Das Wichtigste in Kürze:

1. Als Befangenheit i.S.d. § 24 wird die innere Haltung des Richters angesehen, aufgrund derer er ggf. nicht mehr neutral ist. Für die Beurteilung der Befangenheit kommt es auf den Standpunkt eines vernünftigen Angeklagten an.
2. Ein Ablehnungsgrund kann sich grds. nicht aus dem eigenen Verhalten des Ablehnenden ergeben.
3. Ein Ablehnungsgrund kann aus der Vortätigkeit des Richters folgen.
4. Ein Ablehnungsgrund kann sich schließlich aus dem Verhalten oder Äußerungen ableiten lassen.
5. Bei der Verhandlungsführung ist Misstrauen in die Unvoreingenommenheit des Richters gerechtfertigt, wenn sie rechtsfehlerhaft, unangemessen oder sonst unsachlich ist.

● ● ●

:: Aufgaben zum Lösen ::
(a) Auf wessen Sicht kommt es laut dem Auszug zur Befangenheit an, wenn man beurteilt, ob ein Richter befangen ist?
(b) Nenne alle Eigenschaften der Verhandlungsführung, bei denen der Auszug zur Befangenheit Misstrauen in die Unvoreingenommenheit des Richters für gerechtfertigt hält.
(c) Schreib aus dem Auszug zur Befangenheit den Teil von „1. Als Befangenheit“ bis einschließlich „des Richters folgen.“ Wort für Wort ab.

:: Angezeigte Angaben ::

● ● ●

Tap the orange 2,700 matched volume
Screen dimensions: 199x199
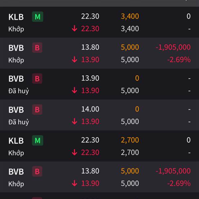tap(130, 140)
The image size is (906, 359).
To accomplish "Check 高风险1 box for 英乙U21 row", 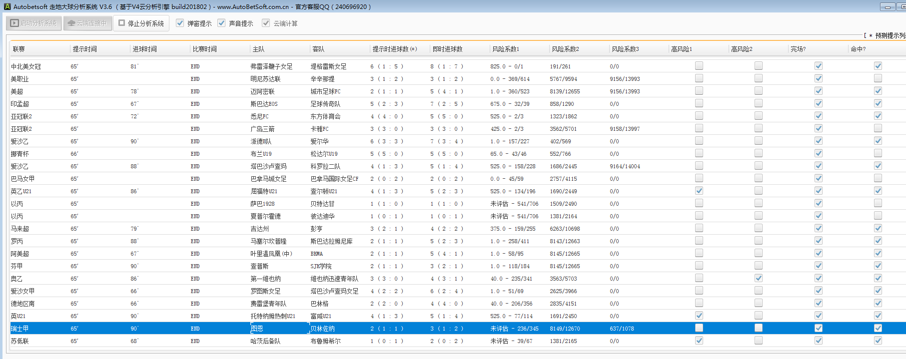I will point(699,191).
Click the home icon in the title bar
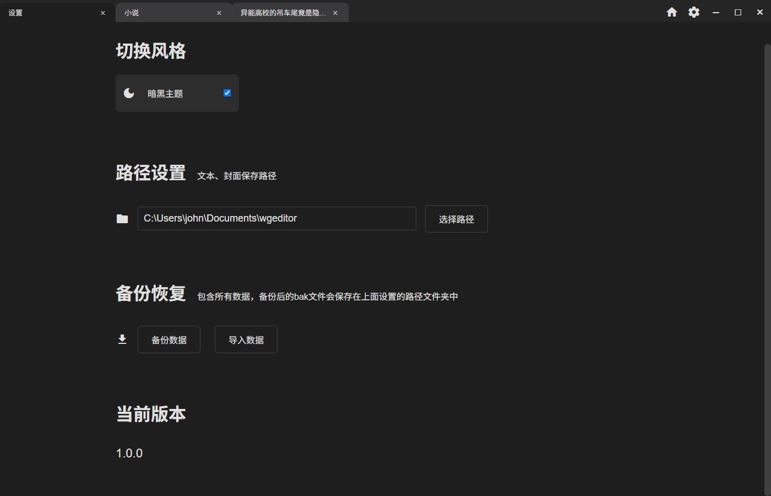 (x=672, y=12)
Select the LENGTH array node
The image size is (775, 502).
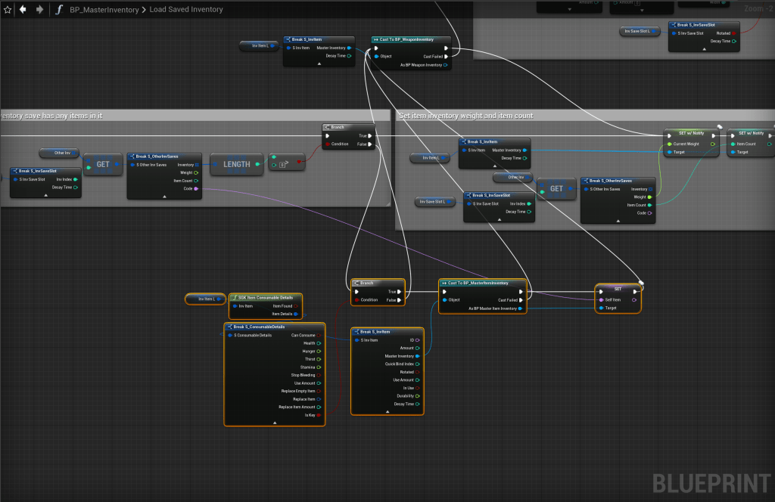[x=236, y=164]
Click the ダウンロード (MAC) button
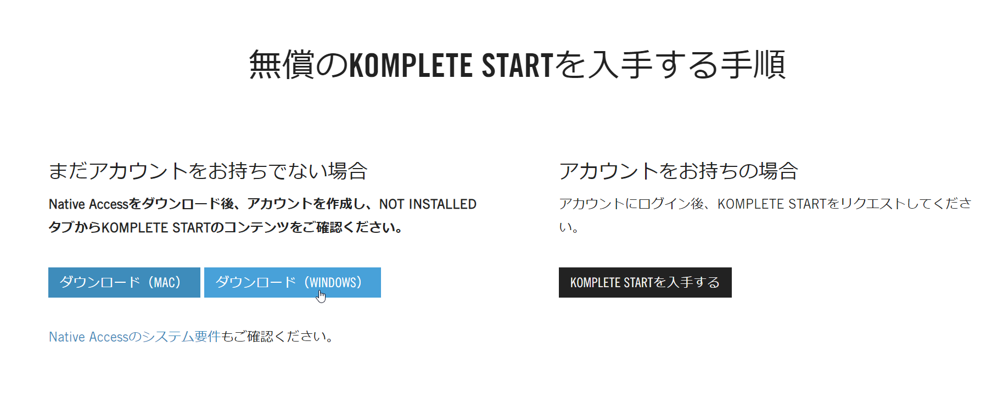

● ● ●

:: Ergebnisse der Übungen ::
(a) Auf den Standpunkt eines vernünftigen Angeklagten.

(b) rechtsfehlerhaft, unangemessen, sonst unsachlich

(c)
1. Als Befangenheit i.S.d. § 24 wird die innere Haltung des Richters angesehen, aufgrund derer er ggf. nicht mehr neutral ist. Für die Beurteilung der Befangenheit kommt es auf den Standpunkt eines vernünftigen Angeklagten an.
2. Ein Ablehnungsgrund kann sich grds. nicht aus dem eigenen Verhalten des Ablehnenden ergeben.
3. Ein Ablehnungsgrund kann aus der Vortätigkeit des Richters folgen.